Quaternary Structure:
- Multiple protein subunits combine to form a functional complex.
- Example: PCNA forms a trimer that functions as a DNA clamp.

Involves enthalpy and entropy considerations.
Hydrophobic effect: Minimizing interactions between oil and water molecules, similar to protein folding.
Side chain interactions: Ionic interactions (salt bridges), hydrogen bonds, van der Waals forces.
Cysteine: Can form disulfide bonds (covalent) for extra stability.

Enzymes catalyze reactions with high speed and enantioselectivity.
Example: Conversion of Purific Acid to Lactic Acid, where a new Stereocenter is created.
Catalysis is driven by:
- Collision of molecules in the correct orientation.
- Reduction of activation energy by stabilizing the transition state.
- Enzymes do not alter thermodynamics ($\Delta G remains the same).

Substrate binds and is converted to product.
Michaelis-Menten kinetics: Enzyme (E) + Substrate (S) ⇌ Enzyme-Substrate complex (ES) → Enzyme (E) + Product (P).
Intermolecular forces (van der Waals, hydrogen bonds, ionic interactions) govern substrate recognition in the active site.
Fisher's Lock and Key hypothesis (static active site) is incorrect.
Koshland's induced fit theory: Proteins (and active sites) are dynamic; substrates induce conformational changes upon binding.

Enzyme and substrate are in equilibrium with the enzyme substrate complex.
Two constants:
- V_{max}, which is the maximum speed
- K_m$$, which is the substrate concentration at half maximum speed.

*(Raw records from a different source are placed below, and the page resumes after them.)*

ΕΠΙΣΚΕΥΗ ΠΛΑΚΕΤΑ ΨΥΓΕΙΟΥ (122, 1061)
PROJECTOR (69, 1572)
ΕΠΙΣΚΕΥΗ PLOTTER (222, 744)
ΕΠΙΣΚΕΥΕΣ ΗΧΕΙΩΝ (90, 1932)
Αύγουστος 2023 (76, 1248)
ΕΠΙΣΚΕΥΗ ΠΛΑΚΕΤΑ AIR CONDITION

The Michelles Matten constant
The velocity increases linearly vs substrate amount until the enzymes are saturated with substrate.

Drugs can mimic substrates or products.
Product inhibition: Product binds to the active site, preventing further substrate binding (natural regulation mechanism).
Competitive Inhibition: Drug competes with substrate for the active site.
Irreversible Inhibition:
- Drug binds to the active site and forms a covalent bond with a nucleophilic residue.
- More efficient because the enzyme is deactivated forever.
Allosteric Inhibition: Inhibitor binds to a site other than the active site, causing a conformational change that prevents substrate binding.

Competitive Inhibition:
- Reversible.
- Can be outcompeted by high substrate concentrations.
Irreversible Inhibition:
- Covalent bond formation between drug and enzyme.
- Increased efficiency and longer-lasting effects.
- Potential selectivity problems due to off-target effects.
Benefits of irreversible inhibition: increased efficiency (independent of substrate concentration) and lower doses required.
Problem: potential for off-target effects.